To better understand this study’s results, family caregivers’ support needs and QoL can be enhanced by using theory. Andershed and Ternestedt’s (1999; 2001) theoretical framework focuses on the involvement and principal needs of family caregivers in palliative care [51, 52]. When family caregivers feel confirmed, informed and well supported by healthcare professionals, it increases the possibility that better QoL for both patients and family caregivers can be promoted, and facilitates the conditions necessary for providing meaningful care. In order to achieve this, family caregivers need support according to the three key concepts; “Knowing” (informational needs), “Being” (existential and emotional needs) and “Doing” (practical needs). All three of these key concepts can be found in the reported support and QoL domains in this study. However, the relationship between the three key concepts and the support and QoL domains is not a simple direct relationship. “Support with knowing what to expect in the future” may, for instance, be about a need for information (knowing), but could also be about emotional support and existential concerns in terms of anxiety about an uncertain future (being), or about finding out what practical measures need to be put in place as the patient deteriorates (doing). Such is the broad nature of the domains that further information, and emotional or practical support may be required for any of the domains, depending on the underlying support needs that the caregiver expresses, which in turn will affect their QoL.

Methodological considerations

This study has some limitations that need to be considered. First, the cross-sectional design did not allow for any conclusions about the causal relationships between the variables. Second, the study was based on questionnares with closed-ended questions; only one open-ended question to explore the family caregivers situation was included.

The internal consistency assessed by Cronbach’s alpha was low for the Envoronment and Family caregiver’s outlook subscales in the QOLLTI-F. This was partly expected since both scales consists of few items, which decresed the Cronbach’s alpha coeffiicient [53]. In addition, both subscales demontreted low internal consitency reliability in the development of the QOLLTI-F [54]. Also, the response rate was low and, as the ethics approval did not include asking caregivers to provide their reasons for declining, no information exists about whether those declining differed from those who participated; however, it might be due to the stressful situation of caregiving. The sample in this present study had a high educational level and most were born in Sweden. They also received economic benefits from the government and the treatments provided by the palliative homecare service were free of charge. It is a well-known fact that family caregivers who are coping well are more likely to take part in research than those who are more vulnerable, which also means that this study may not capture the full representation of family caregivers [55]. Despite this limitation, the chosen methods reveal that there are subtle and nuanced relationships between family caregivers’ needs for more support and their QoL that may be even more pronounced in those who are less likely to take part in research.
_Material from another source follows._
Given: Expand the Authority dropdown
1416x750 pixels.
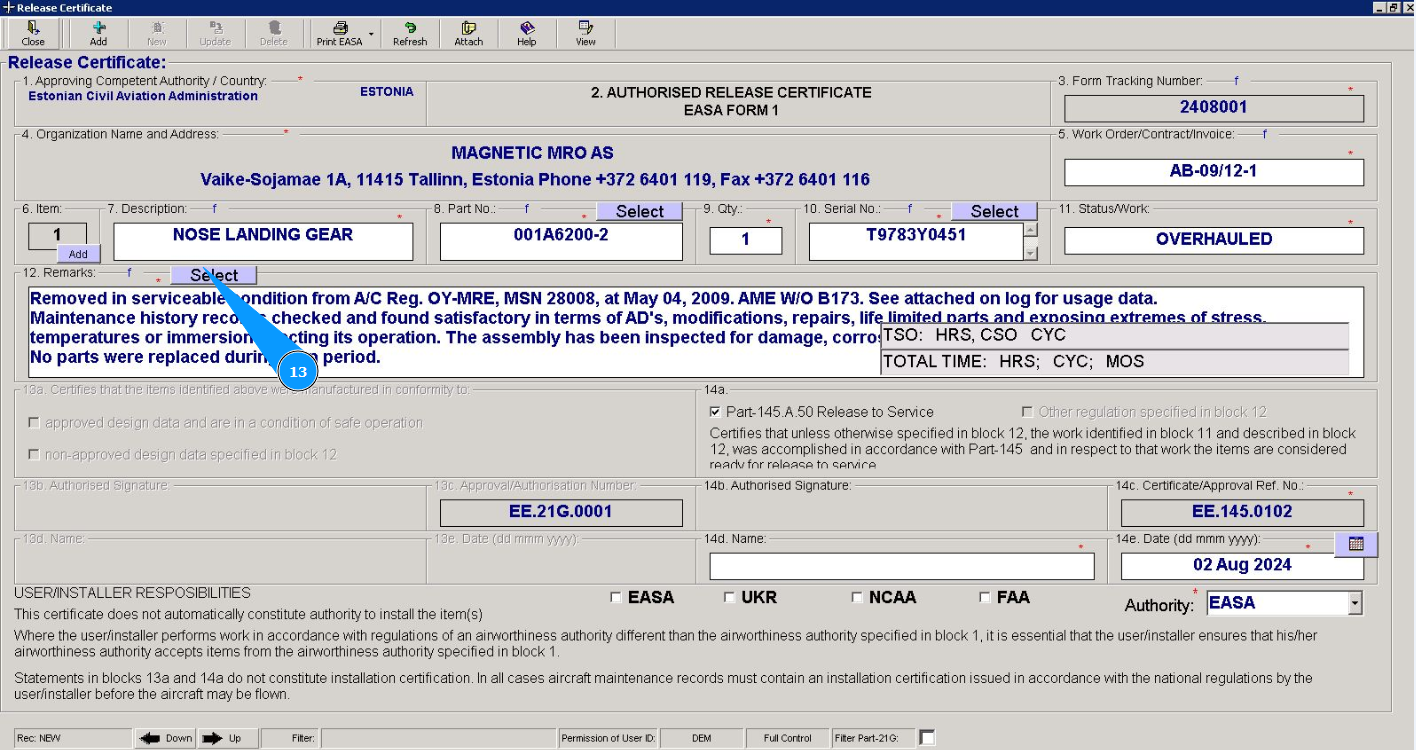Looking at the screenshot, I should 1354,603.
Conclusions and clinical implications

This study, performed in specialised palliative home care, shows associations between family caregiver’s need for more support and their QoL. Higher levels of support needs were significantly associated with poorer QoL for family caregivers. This gives additional weight to the importance of addressing the family caregivers’ needs for support. In this research, CSNAT was used as a research tool. For use in practice, the CSNAT is a communication tool that is integrated into a person-centered process of assessment and support. The response categories can facilitate communication with opportunities to express individual problems and concerns enabling more tailored support to address family caregivers’ specific needs that can enable healthcare professionals to give individual support to them. With a deeper understanding of the complexities of supporting family caregivers in palliative care, healthcare professionals are better placed to increase family caregivers’ QoL.